Di Andrea "Geo" Peroni
13 dicembre 2016

Se non vivete su Marte, saprete sicuramente che a seguito dell’esito del referendum costituzionale dello scorso 4 dicembre l’ormai ex premier italiano Matteo Renzi si è dimesso. Paolo Gentiloni, Ministro degli esteri, è stato nominato Presidente del Consiglio in seguito alle dimissioni di Renzi, dando il via ad una nuova squadra politica che governerà il Paese nei prossimi mesi in vista delle elezioni.

Cosa ci fa una notizia del genere in un sito come il nostro, è presto detto.

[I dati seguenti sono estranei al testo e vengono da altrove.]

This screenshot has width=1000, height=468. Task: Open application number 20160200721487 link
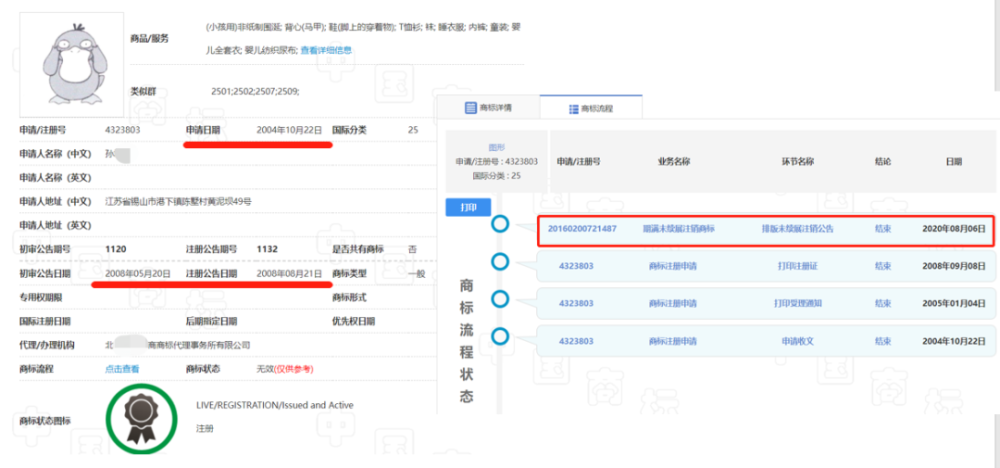[582, 229]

Il premier Gentiloni, nel 2007, si rese protagonista di una grossa polemica legata all’arrivo di un videogioco in Italia, poi bocciato dall’allora Ministro delle Comunicazioni (lo stesso Gentiloni) che non permise a Take Two di rilasciare Manhunt 2 nel nostro Paese.

Il gioco, un survival horror particolarmente cruento realizzato da Rockstar Games, ebbe diverse controversie legali, non solo nel nostro Paese. Gran Bretagna e Irlanda, infatti, bocciarono l’arrivo del gioco esattamente come in Italia, ritenendolo impresentabile al pubblico. Queste le parole di Gentiloni nel 2007:

Il gioco in questione più che violento è definibile crudele e sadico, con un’ambientazione squallida ed un continuo, insistente incoraggiamento alla violenza e all’omicidio.

Il caso di Manhunt 2 era molto particolare, in quanto le stesse Rockstar e  Take  Two furono costrette a revisionare e censurare il gioco per poterlo mettere in commercio.